Bloque de texto -
<<<<

Son ciudades que están dentro de la ciudad. No solemos verlas al pasar, o a veces sí porque alguien a quien quisimos pasó por una de ellas y fue su última estación. No son cárceles, aunque a menudo guarden relación. Están existiendo ahora. Lo habitual es pensar que sólo existen cuando una circunstancia las impone. […]
Son ciudades que están dentro de la ciudad. No solemos verlas al pasar, o a veces sí porque alguien a quien quisimos pasó por una de ellas y fue su última estación. No son cárceles, aunque a menudo guarden relación. Están existiendo ahora. Lo habitual es pensar que sólo existen cuando una circunstancia las impone.

>>>>

Instrucción -
Según el bloque de texto, ¿qué no son esas ciudades, aunque a menudo guarden relación con ello?

Datos proporcionados -
<<<<

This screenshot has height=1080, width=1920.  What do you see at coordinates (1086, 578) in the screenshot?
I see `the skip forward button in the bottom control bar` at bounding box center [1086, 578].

>>>>

Respuesta -
No son cárceles.